Practice Areas

Everything you need under one roof

Myron E. Siegel & Associates recognizes that, in the representation of business clients, not all legal problems are directly related to business. In order to provide the ultimate in coordinated legal services we are prepared to accommodate other legal needs our clients and their colleagues may encounter.

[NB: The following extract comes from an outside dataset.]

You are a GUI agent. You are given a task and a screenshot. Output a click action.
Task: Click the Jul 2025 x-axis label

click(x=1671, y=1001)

This enables us to effectively address your legal and business needs wherever they may arise. We find this model to be far more efficient when we can engage the best professionals in that jurisdiction and oversee the work. This is one key reason that we are able to serve as your complete source for legal and business advice. Our practice areas are listed below.

BANKRUPTCY

Chapter 7 Bankruptcy

Sometimes it is impossible to pay off the debts you have accumulated. Chapter 7 Bankruptcy offers relief from creditors and can put a stop to debt-collection harassment at work and at home.

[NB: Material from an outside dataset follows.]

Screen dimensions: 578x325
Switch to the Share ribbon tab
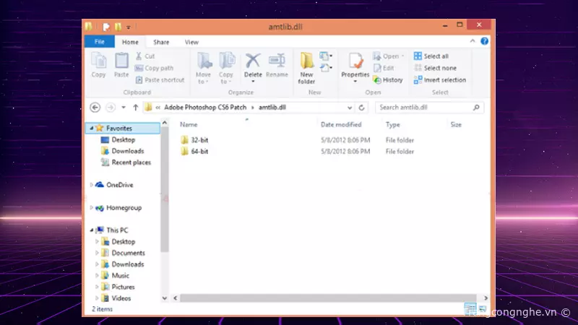(161, 42)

Bankruptcy under Chapter 7 of the U.S. Bankruptcy Code is a serious step. In an "asset bankruptcy," a trustee of the court will sell off non-exempt assets to pay creditors. But in reality, most Chapter 7 proceedings are classified as "non-asset" bankruptcies, meaning the debtor has no qualified assets and can discharge debt through the court with little or no payment to unsecured creditors.

When filing a Chapter 7 bankruptcy the person who is in debt must provide the court with the following:

  • Information about income, your employer, how much you make, how often you are paid.
  • A list of all creditors, the amount owed them, and what the reasons for the debt.
  • A list of all your property.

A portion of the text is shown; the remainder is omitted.